(WHAT THE TASK REQUIRES): Which lines of the records contain the word "icon"? Copy each one.

(INPUT FOR THIS TASK):

::::::::::

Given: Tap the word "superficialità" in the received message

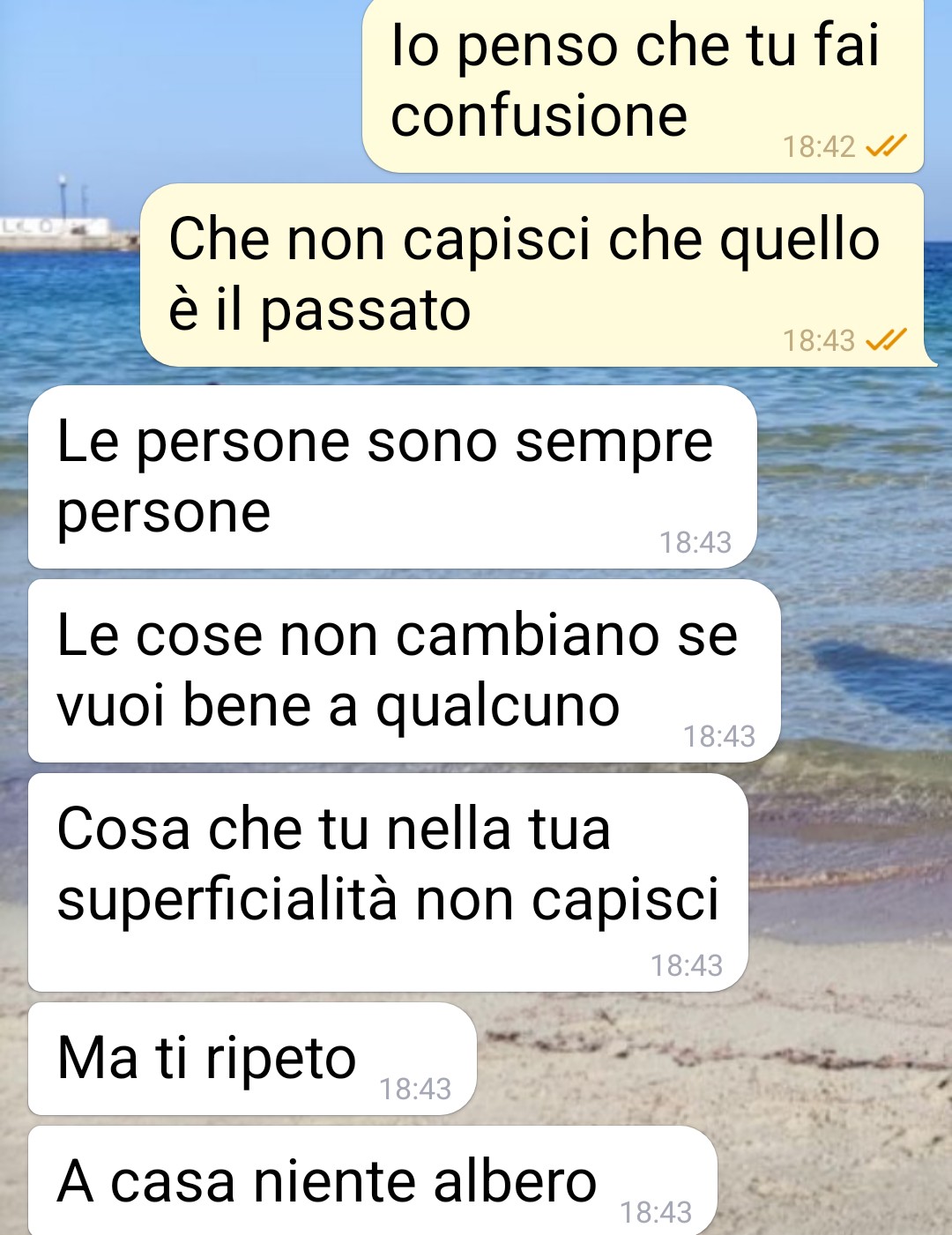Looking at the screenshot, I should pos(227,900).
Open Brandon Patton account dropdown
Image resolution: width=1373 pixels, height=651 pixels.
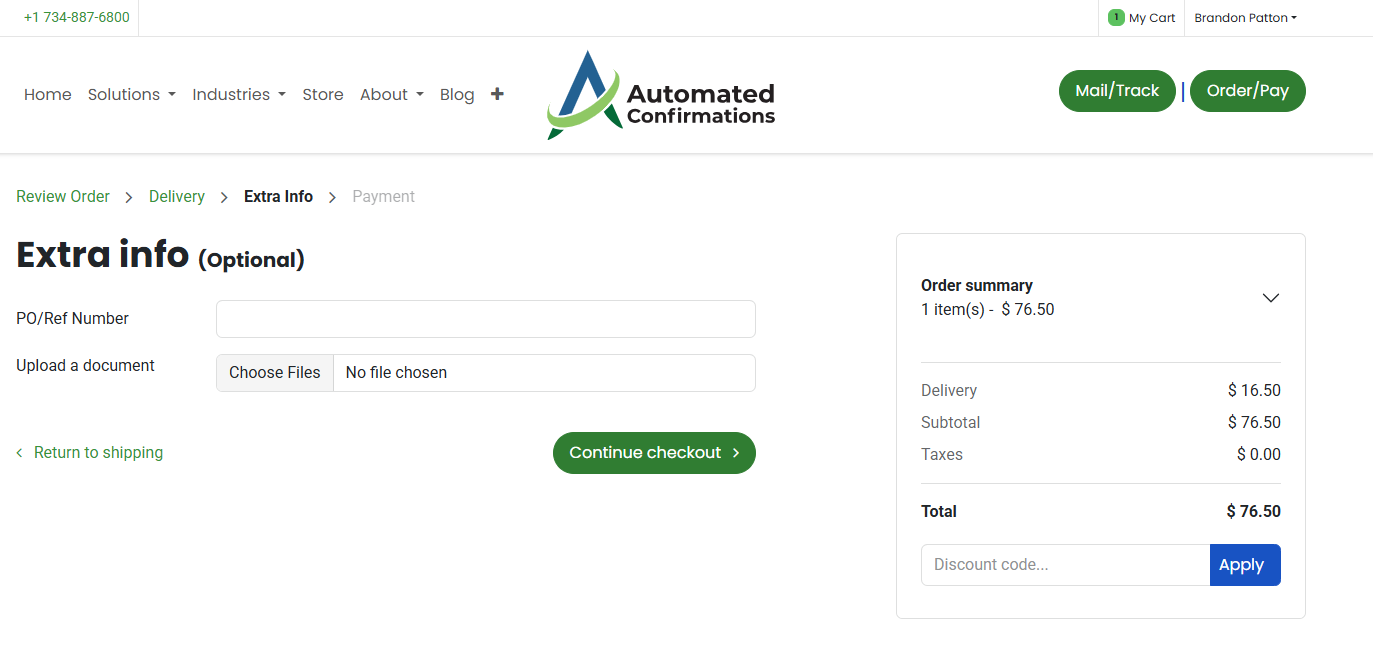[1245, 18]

::::::::::

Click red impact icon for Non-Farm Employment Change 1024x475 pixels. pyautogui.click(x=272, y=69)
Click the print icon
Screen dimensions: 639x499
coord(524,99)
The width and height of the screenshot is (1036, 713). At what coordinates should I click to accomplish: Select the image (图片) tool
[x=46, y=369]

::::::::::

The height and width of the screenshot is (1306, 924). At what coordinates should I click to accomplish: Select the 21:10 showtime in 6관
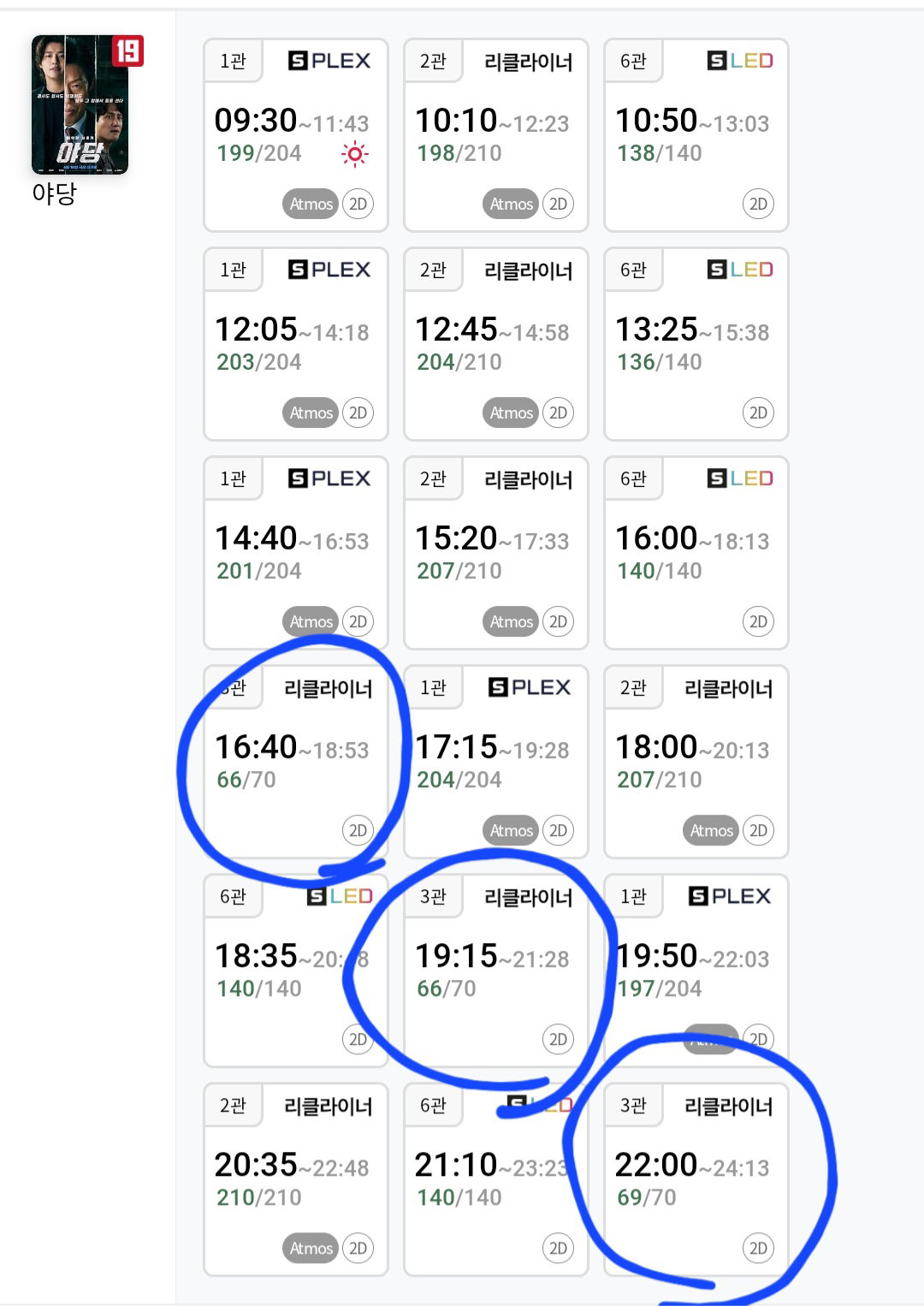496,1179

::::::::::

(RESPONSE AREA):
Click red impact icon for Non-Farm Employment Change 1024x475 pixels. pyautogui.click(x=272, y=69)
Click the print icon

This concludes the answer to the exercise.